Politica
Draghi premier anche dopo le elezioni (fino al 2028). Il piano c'è. Eccolo
Il tutti contro tutti a destra e a sinistra rilancia il proporzionale. Così Draghi resta a Palazzo Chigi fino al 2028
Centrodestra e Centrosinistra lacerati dopo le elezioni comunali
A destra come a sinistra, passando per il centro. Ormai è tutti contro tutti. All'indomani del secondo turno delle elezioni comunali, il dato politico che emerge in modo sempre più chiaro è che le due principali coalizioni sono lacerate al loro interno, con divisioni anche all'interno di alcuni dei principali partiti. Il risultato di questa maionese impazzita? Il probabile ritorno al sistema proporzionale senza premio di maggioranza e con uno sbarramento attorno al 4%.
D'altronde, ragionano diverse fonti parlamentari, sembra quasi impossibile trovare la quadra bossiana per le Politiche, soprattutto nei collegi uninominali previsti dal Rosatellum. A destra, tra Giorgia Meloni e Matteo Salvini la tensione è sempre alle stelle, soprattutto per la sconfitta a Verona. E proprio la città di Romeo e Giulietta ha scatenato anche un durissimo scontro tra Flavio Tosi, Forza Italia, e Fratelli d'Italia. C'è poi il caso Lombardia. La Lega ha confermato la ricandidatura di Attilio Fontana alla presidenza nel 2023 ma i partito di Silvio Berlusconi spinge per l'opzione Letizia Moratti dopo l'autocandidatura della vicepresidente della regione. Senza parlare poi del caso Sicilia. In autunno si vota e il Centrodestra è ancora in alto mare.
Nel Centrosinistra il famigerato campo largo che tanto piace a Enrico Letta resta un miraggio a livello nazionale. "L'Italia non è Alessandria, sarà quasi impossibile mettere tutti insieme", spiegano fonti Dem. Il Pd è solo apparentemente unito, ma al suo interno le diverse anime hanno visioni diverse anche sul tema delle alleanze. Il M5S si è appena spaccato con la scissione di Luigi Di Maio e la nascita di Insieme per il Futuro e i rapporti tra il ministro degli Esteri e l'ex premier rendono quasi impossibile un'intesa elettorale. Senza contare che sia Carlo Calenda sia Matteo Renzi, che non si amano pur essendo entrambi al centro, mai e mai farebbero un accordo con il M5S aprendo, forse, a un dialogo con Di Maio.
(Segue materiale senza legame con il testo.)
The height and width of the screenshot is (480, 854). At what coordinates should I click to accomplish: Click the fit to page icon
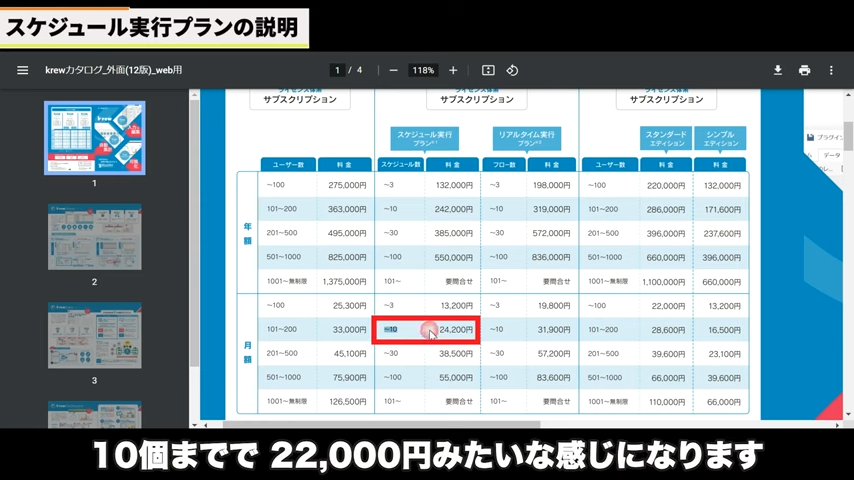[x=488, y=71]

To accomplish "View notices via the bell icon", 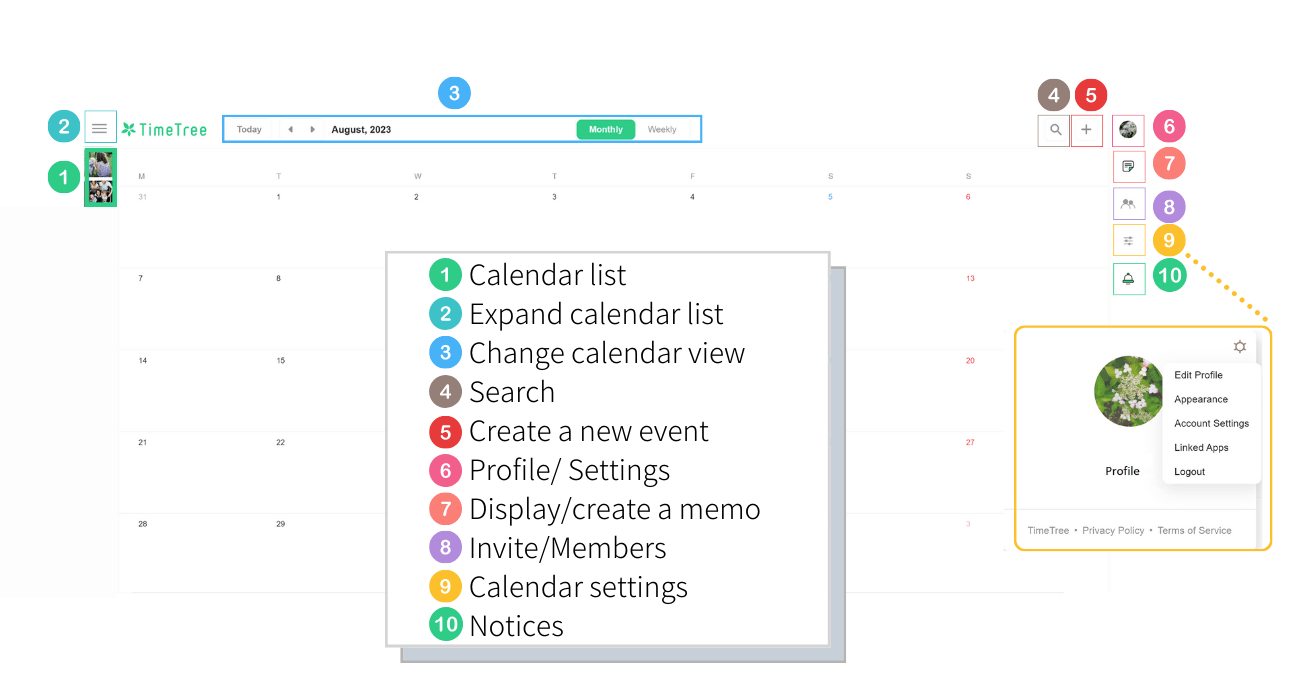I will (x=1128, y=277).
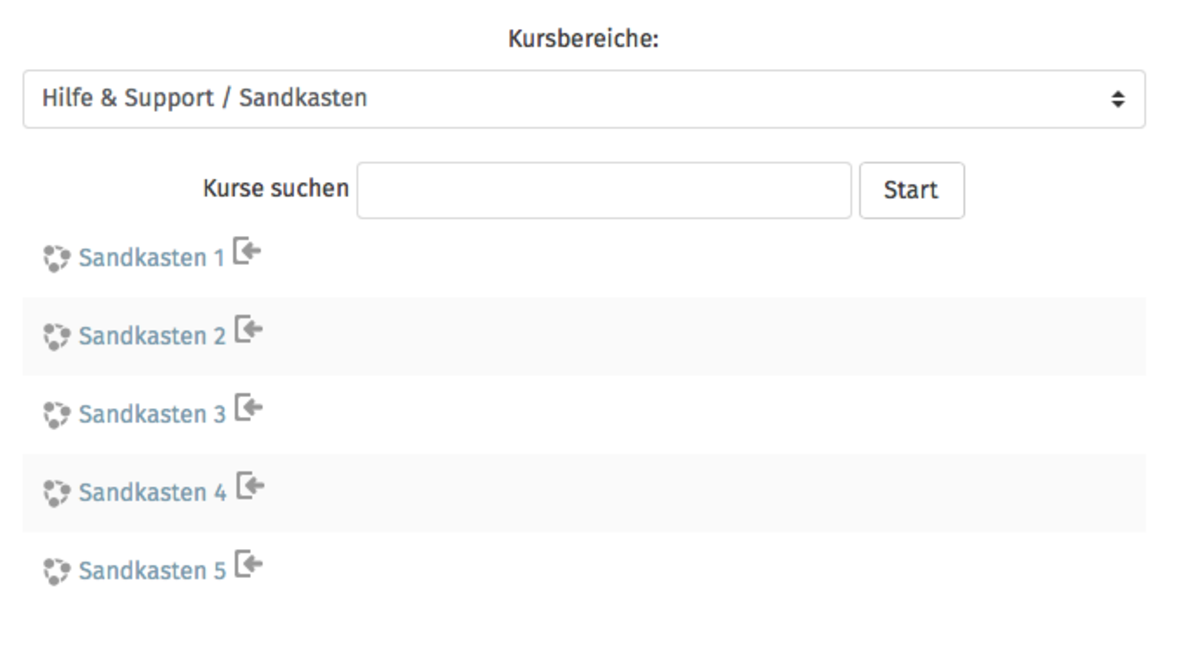Click the self-enrolment icon for Sandkasten 1
The height and width of the screenshot is (647, 1200).
coord(247,251)
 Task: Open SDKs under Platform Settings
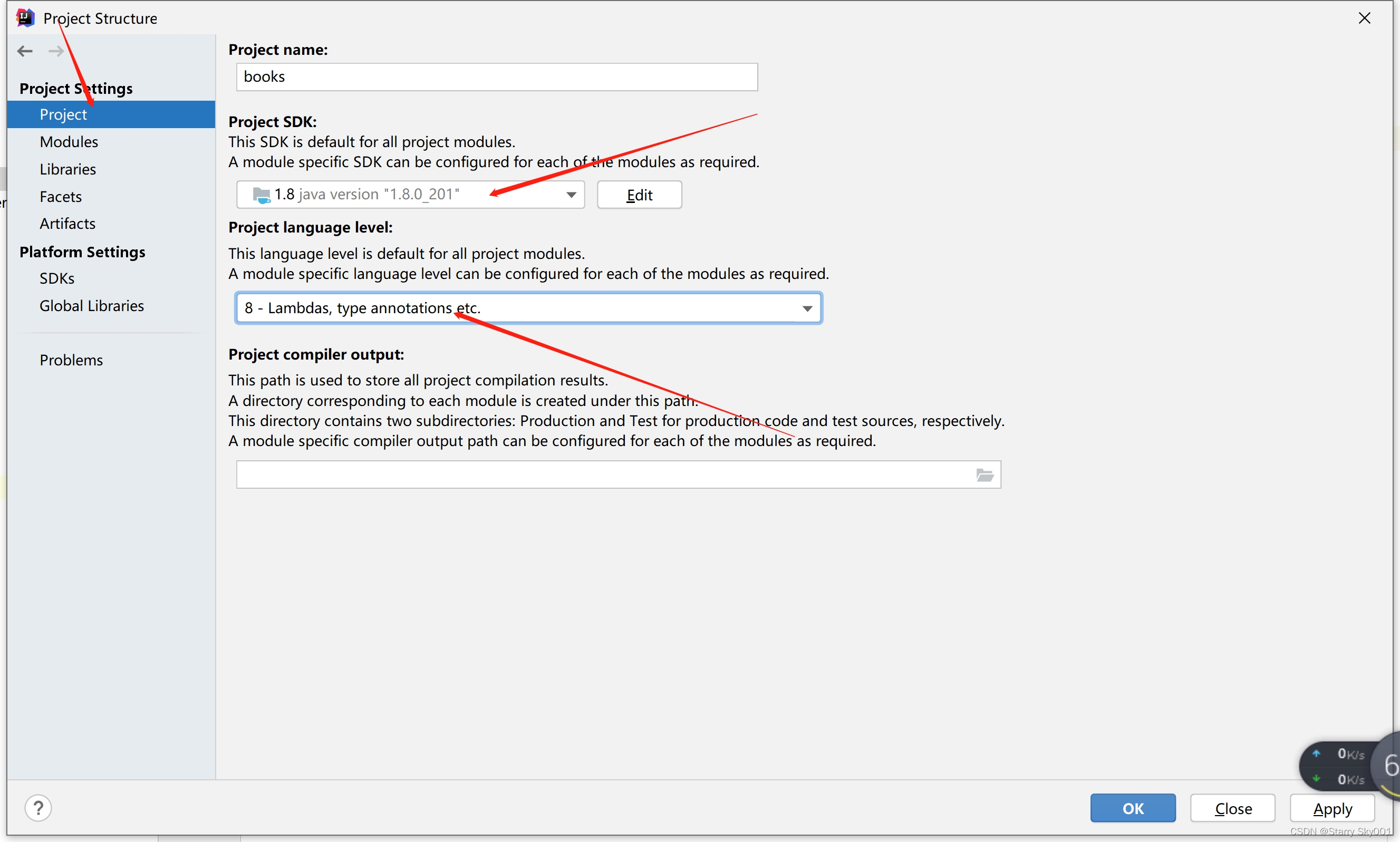[x=57, y=278]
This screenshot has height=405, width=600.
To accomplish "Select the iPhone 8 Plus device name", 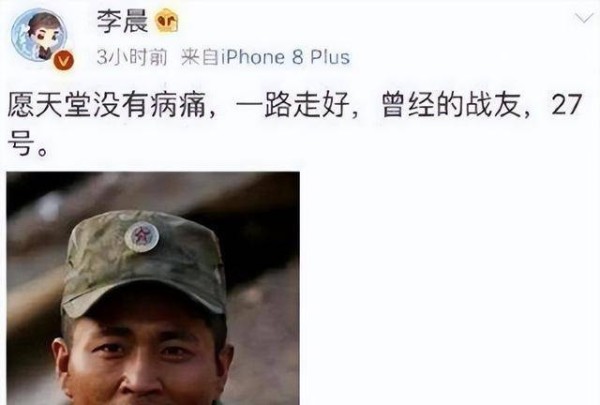I will tap(285, 57).
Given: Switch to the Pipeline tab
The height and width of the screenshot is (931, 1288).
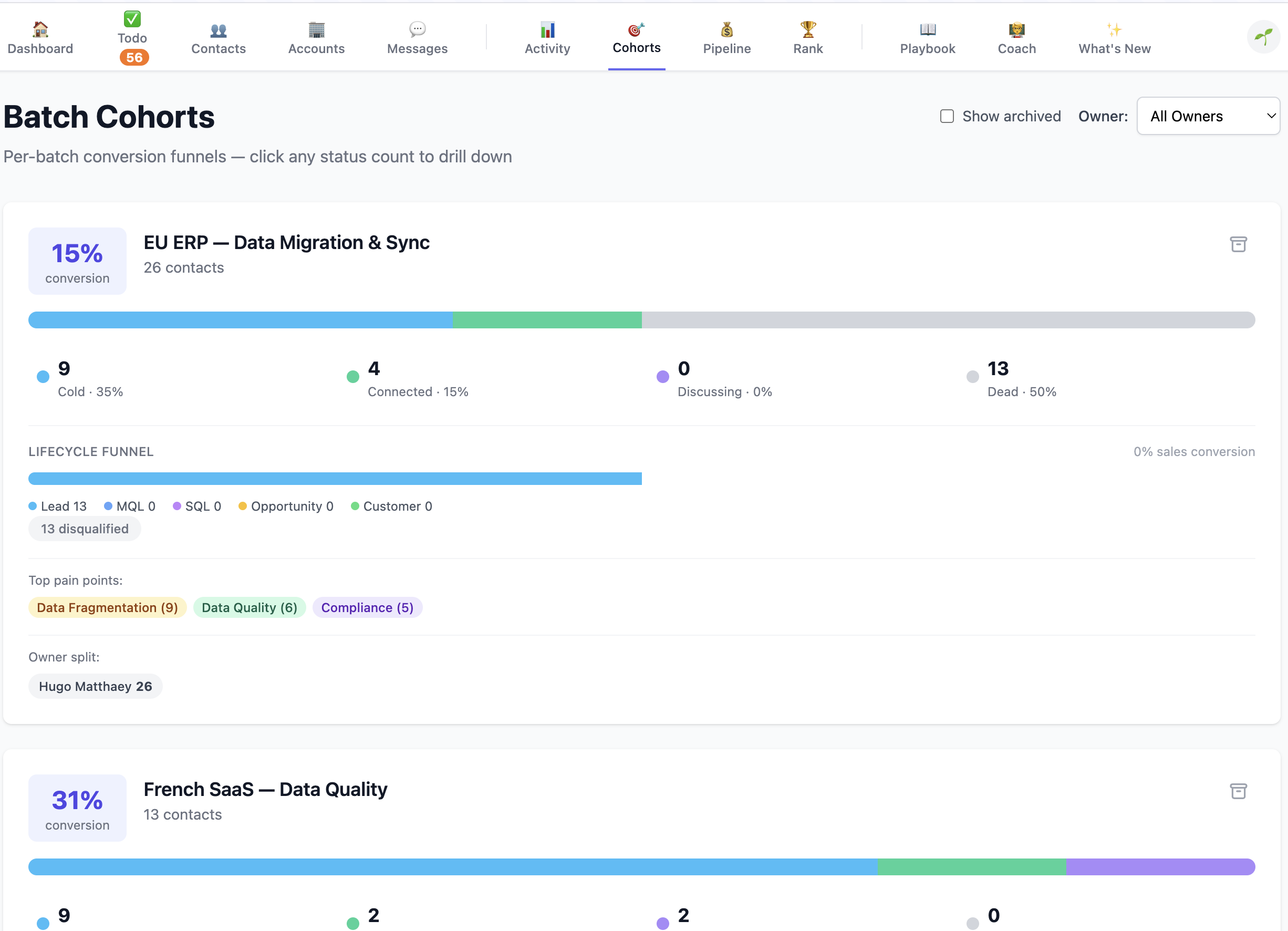Looking at the screenshot, I should pos(727,37).
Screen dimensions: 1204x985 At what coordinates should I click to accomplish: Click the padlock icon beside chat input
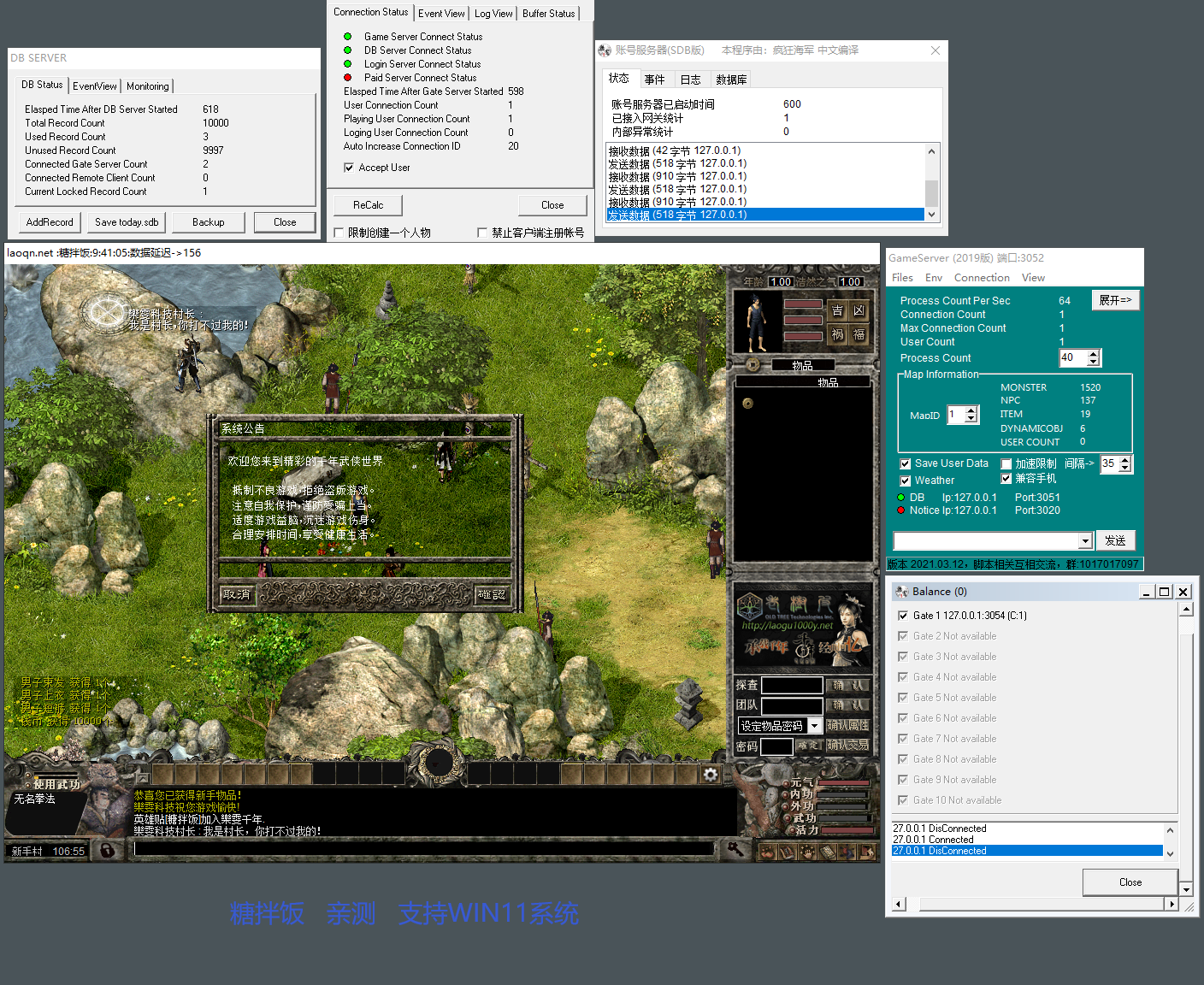(x=107, y=851)
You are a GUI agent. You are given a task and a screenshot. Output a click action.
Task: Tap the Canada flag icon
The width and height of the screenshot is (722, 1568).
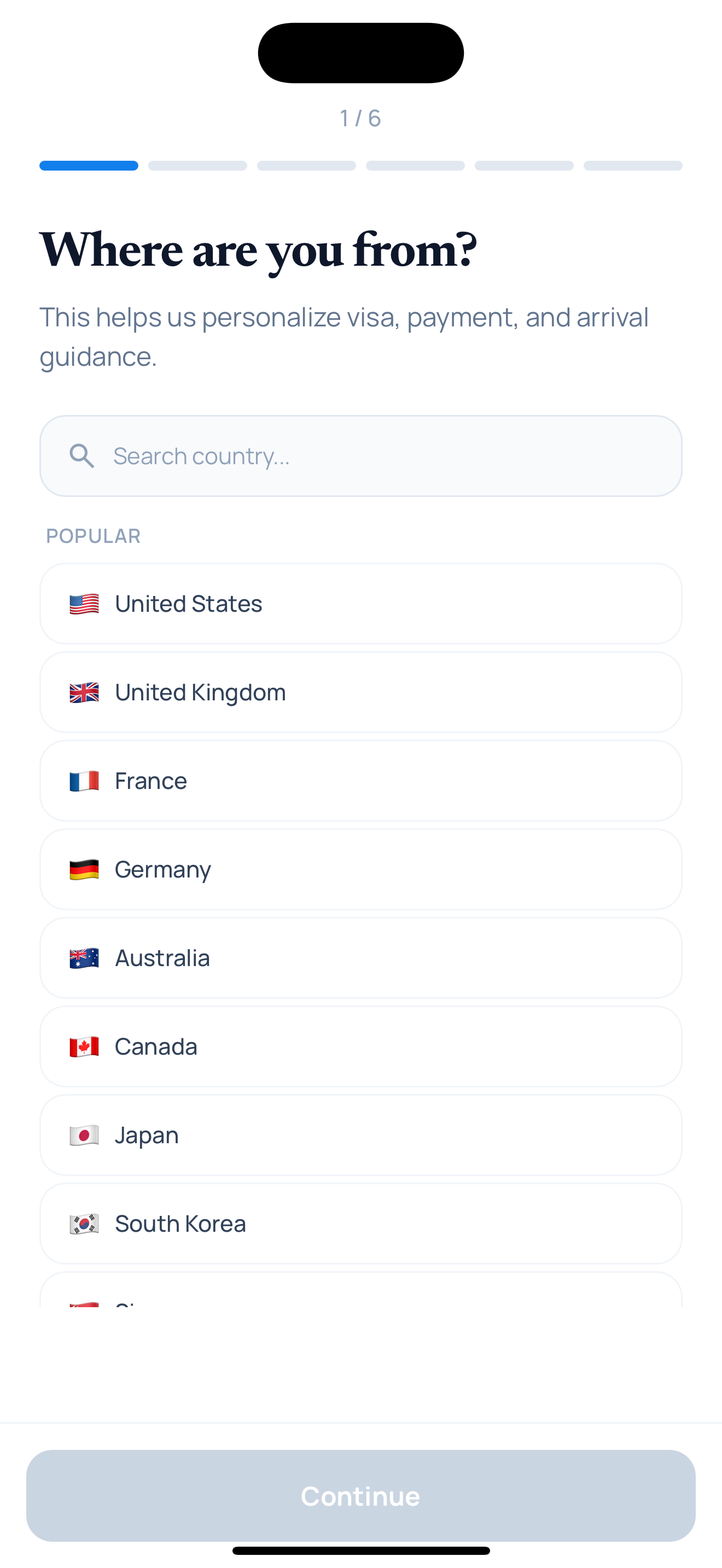84,1047
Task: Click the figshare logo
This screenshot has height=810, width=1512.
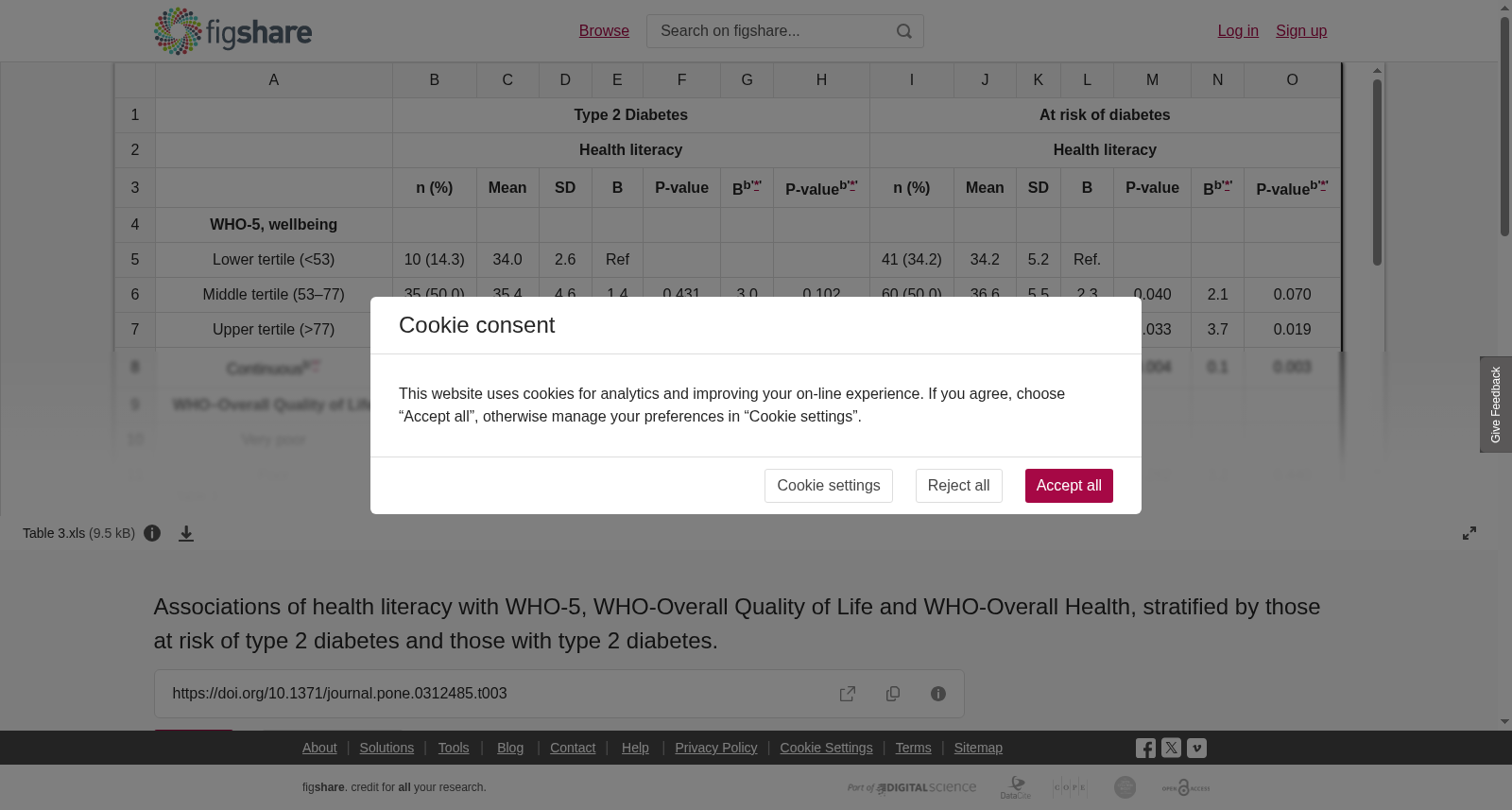Action: (x=232, y=31)
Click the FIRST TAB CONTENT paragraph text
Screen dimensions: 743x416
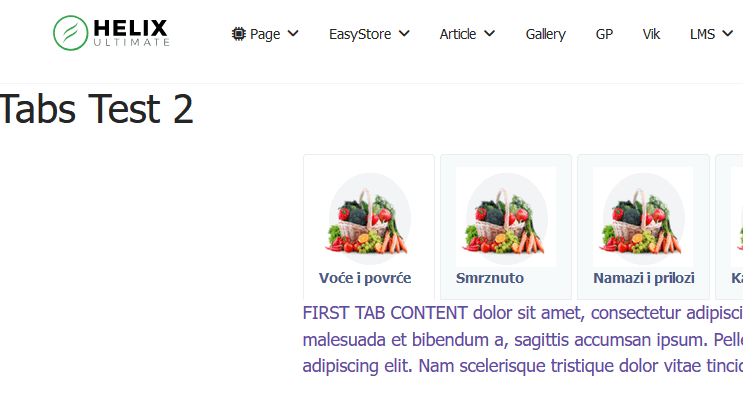(520, 339)
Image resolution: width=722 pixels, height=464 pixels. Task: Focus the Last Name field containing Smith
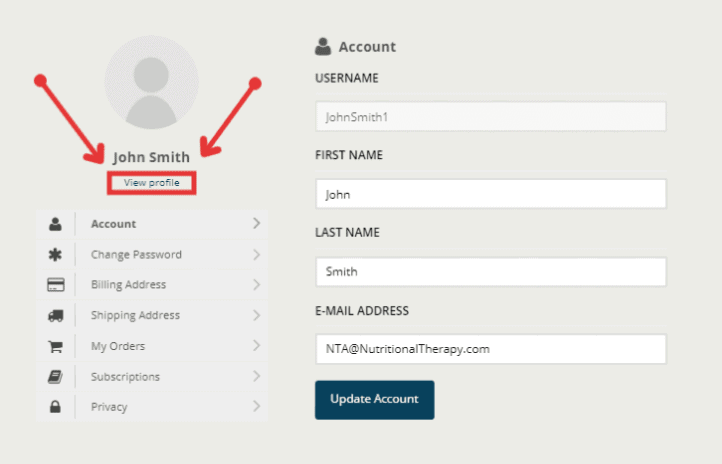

Ma anche al centro il caos regna sovrano. Luigi Brugnaro e Giovanni Toti, che non sono più così in sintonia, oscillano tra il Centrodestra e l'ipotesi di alleanza con il Pd. E in Forza Italia c'è l'area che fa capo ai tre ministri che vorrebbe staccarsi dall'abbraccio con la destra di Meloni e Salvini per tentare una strada centrista. Insomma, una situazione confusa e variegata che spinge verso il sistema proporzionale nel quale, come accade alle Europee, ogni partito fa la corsa da solo e poi si vedrà in Parlamento. Uno scenario, sempre più probabile, che è quello ideale per non avere nel prossimo Parlamento né una maggioranza di Centrodestra né una di Centrosinistra.
E quindi per tornare, a urne chiuse, alla soluzione delle larghe intese (tra l'altro la guerra in Ucraina non sembra finire a breve con le drammatiche conseguenze economiche che si porta dietro) e con Mario Draghi (se vorrà) di nuovo a Palazzo Chigi. Esattamente il progetto di Calenda, Renzi e anche di alcuni Pd (Marcucci) e azzurri (Brunetta). Ma probabilmente anche di Di Maio. E, perché, di alcuni leghisti come Giancarlo Giorgetti.